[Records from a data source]
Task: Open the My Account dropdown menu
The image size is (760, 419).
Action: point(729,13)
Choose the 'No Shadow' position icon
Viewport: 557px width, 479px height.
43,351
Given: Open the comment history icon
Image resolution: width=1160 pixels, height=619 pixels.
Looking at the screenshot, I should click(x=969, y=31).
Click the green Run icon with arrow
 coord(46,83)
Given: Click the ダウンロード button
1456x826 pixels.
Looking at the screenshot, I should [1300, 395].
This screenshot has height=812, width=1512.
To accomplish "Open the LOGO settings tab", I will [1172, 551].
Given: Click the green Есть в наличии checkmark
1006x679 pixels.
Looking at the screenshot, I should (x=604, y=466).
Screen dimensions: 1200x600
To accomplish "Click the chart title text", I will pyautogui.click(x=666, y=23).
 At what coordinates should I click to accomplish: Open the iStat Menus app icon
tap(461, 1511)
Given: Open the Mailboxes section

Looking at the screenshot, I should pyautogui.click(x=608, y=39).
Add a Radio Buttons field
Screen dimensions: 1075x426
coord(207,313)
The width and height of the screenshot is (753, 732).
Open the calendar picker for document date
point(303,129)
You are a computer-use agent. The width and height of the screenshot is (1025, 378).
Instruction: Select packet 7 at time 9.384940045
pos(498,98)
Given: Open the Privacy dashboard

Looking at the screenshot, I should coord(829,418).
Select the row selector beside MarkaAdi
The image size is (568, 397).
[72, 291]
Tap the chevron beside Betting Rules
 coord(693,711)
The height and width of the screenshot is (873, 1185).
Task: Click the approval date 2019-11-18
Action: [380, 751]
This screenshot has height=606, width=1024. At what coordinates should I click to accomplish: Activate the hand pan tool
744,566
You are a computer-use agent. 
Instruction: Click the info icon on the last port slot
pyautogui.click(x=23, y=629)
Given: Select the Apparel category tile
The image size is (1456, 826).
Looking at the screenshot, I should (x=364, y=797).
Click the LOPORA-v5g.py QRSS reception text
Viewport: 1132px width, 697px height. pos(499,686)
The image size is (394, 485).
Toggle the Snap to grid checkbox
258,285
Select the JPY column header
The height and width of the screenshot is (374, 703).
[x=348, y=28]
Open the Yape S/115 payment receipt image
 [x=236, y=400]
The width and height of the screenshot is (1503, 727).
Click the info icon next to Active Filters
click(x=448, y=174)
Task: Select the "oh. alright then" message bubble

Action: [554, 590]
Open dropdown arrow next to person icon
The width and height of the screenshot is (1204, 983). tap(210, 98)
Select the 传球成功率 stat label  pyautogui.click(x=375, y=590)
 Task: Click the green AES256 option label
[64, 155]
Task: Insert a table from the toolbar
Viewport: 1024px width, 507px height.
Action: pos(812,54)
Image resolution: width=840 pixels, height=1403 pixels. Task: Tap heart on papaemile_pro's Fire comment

* **DIRECTIONS**
Copy the items above without any change, from the line with "Given: Select the Apparel category tile" to the line with "Viewport: 1132px width, 697px", both of those lines included.

* **CORRECT RESPONSE**
Given: Select the Apparel category tile
The image size is (1456, 826).
Looking at the screenshot, I should (x=364, y=797).
Click the LOPORA-v5g.py QRSS reception text
Viewport: 1132px width, 697px height. pos(499,686)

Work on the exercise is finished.